Re: Patch: Write Amplification Reduction Method (WARM) - Mailing list pgsql-hackers
From | Pavan Deolasee |
---|---|
Subject | Re: Patch: Write Amplification Reduction Method (WARM) |
Date | |
Msg-id | CABOikdNxPDL=X2GcWqyAZdnVb=hb8vnKfvO8sBSfGd5MM6rydA@mail.gmail.com Whole thread Raw |
In response to | Re: Patch: Write Amplification Reduction Method (WARM) (Robert Haas <robertmhaas@gmail.com>) |
List | pgsql-hackers |
On Tue, Mar 28, 2017 at 8:34 PM, Robert Haas <robertmhaas@gmail.com> wrote:
On Mon, Mar 27, 2017 at 10:25 PM, Pavan Deolasee
<pavan.deolasee@gmail.com> wrote:
> On Tue, Mar 28, 2017 at 1:59 AM, Robert Haas <robertmhaas@gmail.com> wrote:
>> On Thu, Mar 23, 2017 at 2:47 PM, Pavan Deolasee
>> <pavan.deolasee@gmail.com> wrote:
>> > It's quite hard to say that until we see many more benchmarks. As author
>> > of
>> > the patch, I might have got repetitive with my benchmarks. But I've seen
>> > over 50% improvement in TPS even without chain conversion (6 indexes on
>> > a 12
>> > column table test).
>>
>> This seems quite mystifying. What can account for such a large
>> performance difference in such a pessimal scenario? It seems to me
>> that without chain conversion, WARM can only apply to each row once
>> and therefore no sustained performance improvement should be possible
>> -- unless rows are regularly being moved to new blocks, in which case
>> those updates would "reset" the ability to again perform an update.

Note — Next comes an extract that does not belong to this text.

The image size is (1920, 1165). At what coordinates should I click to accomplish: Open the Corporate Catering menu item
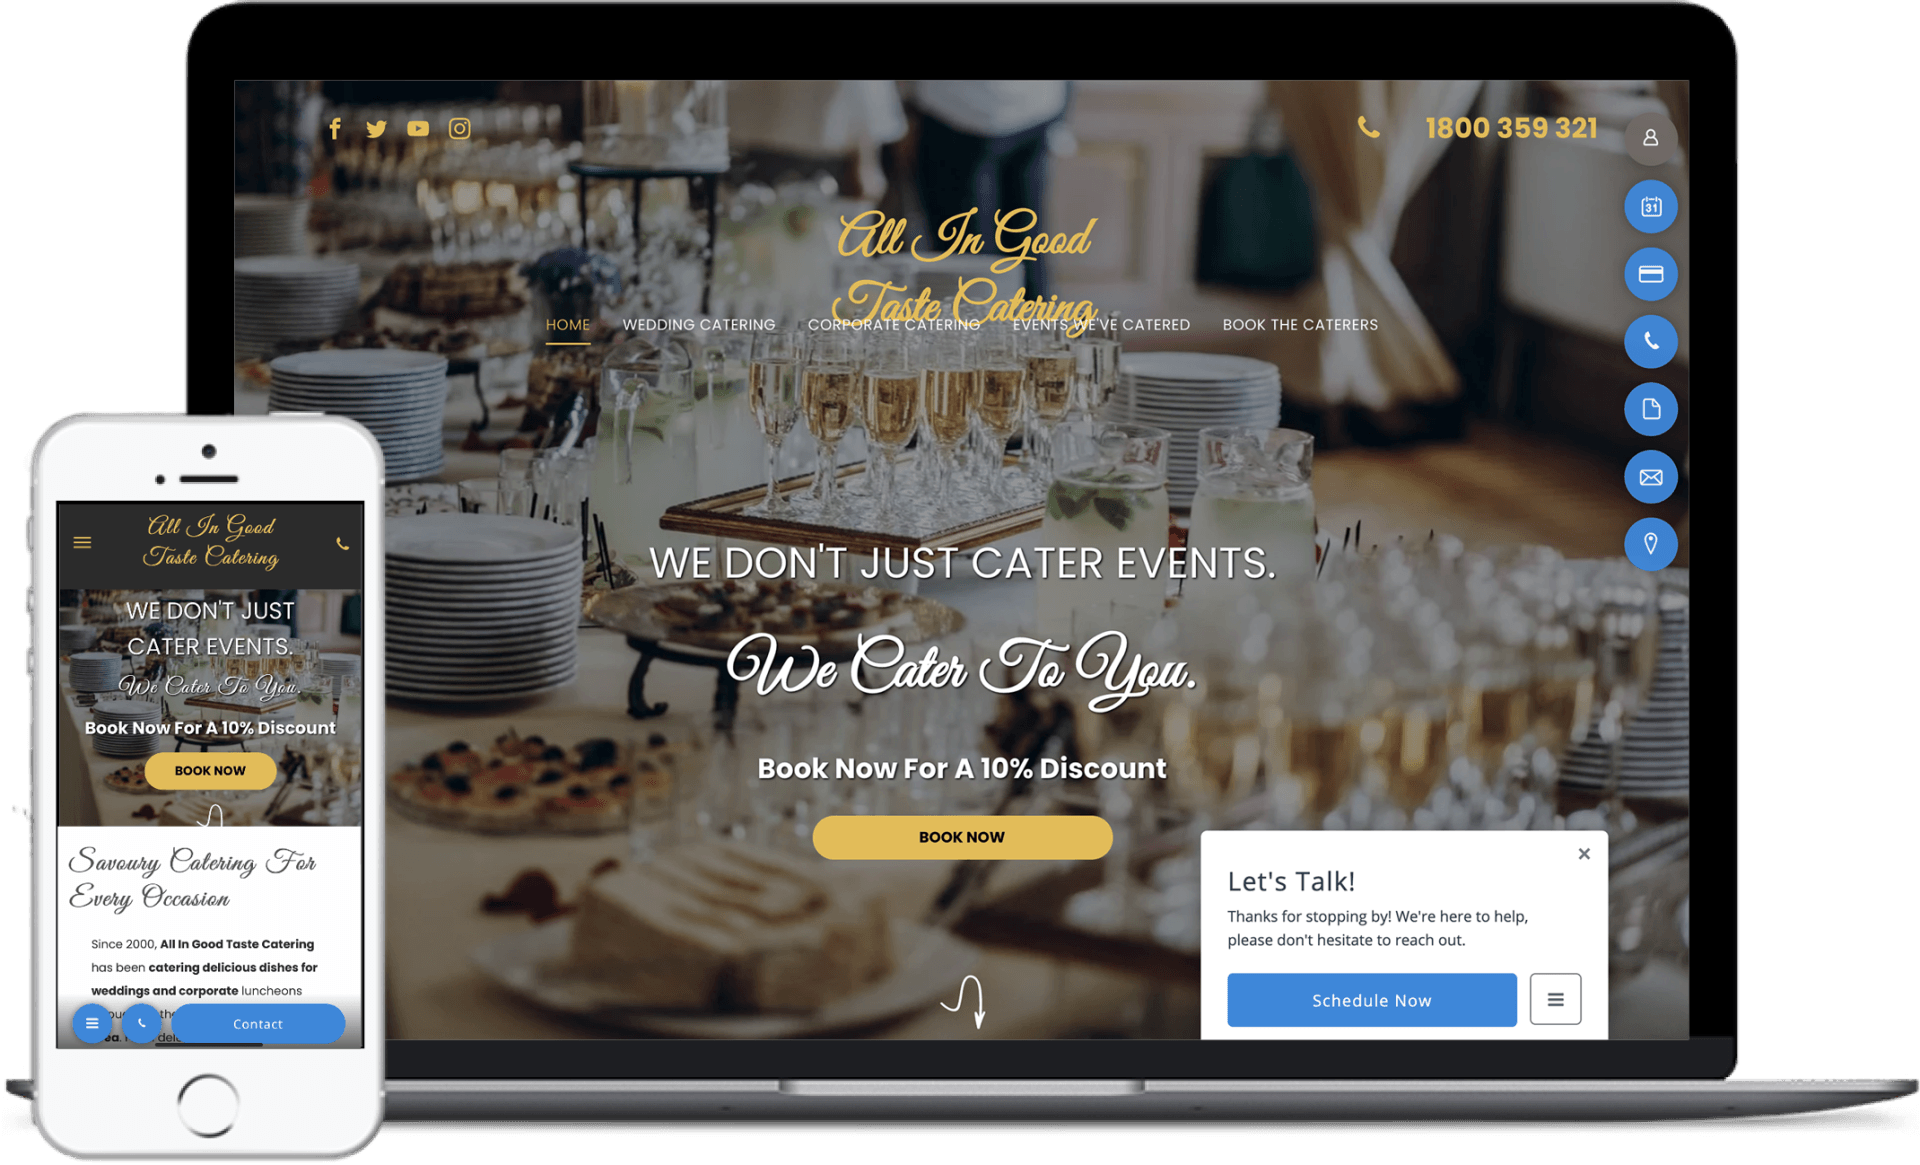(x=894, y=324)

>> However, one would hope that most updates get done within a single
>> block, so that the row-moves-to-new-block case wouldn't happen very
>> often.
>
> I think you're confusing between update chains that stay within a block vs
> HOT/WARM chains. Even when the entire update chain stays within a block, it
> can be made up of multiple HOT/WARM chains and each of these chains offer
> ability to do one WARM update. So even without chain conversion, every
> alternate update will be a WARM update. So the gains are perpetual.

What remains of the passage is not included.